Electrons are a good example of a particle that obeys Fermi-Dirac statistics, which is why (for example) the orbital shells in an electron* can "fill up" with electrons. There are only so many possible combinations of angular momentum and 'spin' available to an electron with a specified amount of potential energy in orbit around an atom, so there are only so many 'slots' for the electron to occupy.
Fermi "fluid" and "gas" would have different properties governed by the same basic set of relevant laws. Just as in real life liquids and gases have different properties that are consequences of the same laws being applied to the same substance at different temperatures and pressures. The difference is that neutrons are very much not molecules in a gas and don't behave like molecules in a gas. They behave like fermions (because they are, they obey the "two neutrons can't have the same state at once" rule). But to know what fermions will do under certain conditions, you use Fermi-Dirac statistics.
The dominant force driving the behavior of matter under Fermi-Dirac statistics is that while all particles are free to "wash around" and go wherever they 'like' within the material... The physics requires that the lowest-energy 'states' fill up first, then higher and higher energy states are the only ones available. This governs how the material stores and exchanges energy with other substances, and what processes can occur within the material.

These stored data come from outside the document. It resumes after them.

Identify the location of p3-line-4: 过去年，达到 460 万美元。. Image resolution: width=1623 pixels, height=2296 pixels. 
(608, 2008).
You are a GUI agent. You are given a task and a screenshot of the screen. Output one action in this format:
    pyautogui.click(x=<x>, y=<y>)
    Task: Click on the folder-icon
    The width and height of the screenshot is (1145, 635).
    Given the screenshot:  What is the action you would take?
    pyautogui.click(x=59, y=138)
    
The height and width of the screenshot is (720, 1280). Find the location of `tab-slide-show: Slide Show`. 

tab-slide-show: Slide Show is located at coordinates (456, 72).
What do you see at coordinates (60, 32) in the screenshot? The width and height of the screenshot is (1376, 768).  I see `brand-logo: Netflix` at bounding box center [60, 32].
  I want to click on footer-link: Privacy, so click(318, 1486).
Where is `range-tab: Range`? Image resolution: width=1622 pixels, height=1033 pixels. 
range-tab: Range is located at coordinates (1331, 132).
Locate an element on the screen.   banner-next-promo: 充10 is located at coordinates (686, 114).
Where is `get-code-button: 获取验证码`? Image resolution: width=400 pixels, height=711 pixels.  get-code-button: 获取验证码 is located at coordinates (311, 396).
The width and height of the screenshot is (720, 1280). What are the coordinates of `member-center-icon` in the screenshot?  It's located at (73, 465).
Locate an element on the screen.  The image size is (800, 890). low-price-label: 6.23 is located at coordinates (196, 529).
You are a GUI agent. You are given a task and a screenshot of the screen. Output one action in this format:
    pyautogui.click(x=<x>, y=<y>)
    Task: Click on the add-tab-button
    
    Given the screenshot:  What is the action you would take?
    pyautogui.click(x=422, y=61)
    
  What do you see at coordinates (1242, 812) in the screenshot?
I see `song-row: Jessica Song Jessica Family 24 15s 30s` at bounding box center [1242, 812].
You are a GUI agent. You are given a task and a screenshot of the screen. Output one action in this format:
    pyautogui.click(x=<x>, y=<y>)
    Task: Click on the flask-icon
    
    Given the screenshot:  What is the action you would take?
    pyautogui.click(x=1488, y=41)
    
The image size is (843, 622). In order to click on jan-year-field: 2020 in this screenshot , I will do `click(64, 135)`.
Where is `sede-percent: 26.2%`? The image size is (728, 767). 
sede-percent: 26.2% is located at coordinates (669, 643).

Just like how the behavior of ice, water, and steam is governed by temperature, how much energy is available for individual water molecules to bounce around, and to what extent the water molecules "stick together." In ice, the molecules have little energy individually and are firmly stuck together; in water they can move around each other freely and the material 'flows,' but cannot be squeezed or compressed; in gas the molecules move around with great speed and do not stick together at all.
*[By contrast there is also 'Bose-Einstein' statistics, which describes the behavior of particles that ARE allowed to occupy the same 'state' at the same time.
NOW, that leaves 'hyperons,' 'delta particles,' and so on.
Most of the exotic particles referred to are things that normally would undergo radioactive decay very quickly, so we only observe them in particle accelerators as byproducts of slamming protons together at stupidly high energies.
However, the reason these particles undergo decay is because doing so is 'favored' in terms of energy. An unattached neutron not part of a nucleus, moving through empty space, occupies a 'higher energy' state than it would if the same neutron split up, decaying into a proton (which carries away most of the mass) an electron (to balance out the electric charges), and an antineutrino and a gamma ray (to carry away the remaining energy, make sure momentum balances out, et cetera)
Free, unattached neutrons have an average lifetime of about ten minutes before this spontaneously happens to them.
But if we take the same neutron and stick it into an atomic nucleus, the decay process is no longer favorable. The neutron will not decay on its own, as long as the nucleus itself is stable and in balance.
So we can imagine that other subatomic particles which would decay even more quickly in their 'free' state might become stable when 'bound' under unusual conditions of high density, high pressure, high energy, et cetera.
This is where we get the prediction that things like hyperons and delta particles would exist in the core of a neutron star. Because the pressures and energies down there SHOULD be so great that these short lived, ultra-unstable particles would be able to take on a more lasting existence. Or be spawned into existence so frequently that they are constantly found there. Not sure which from the information available.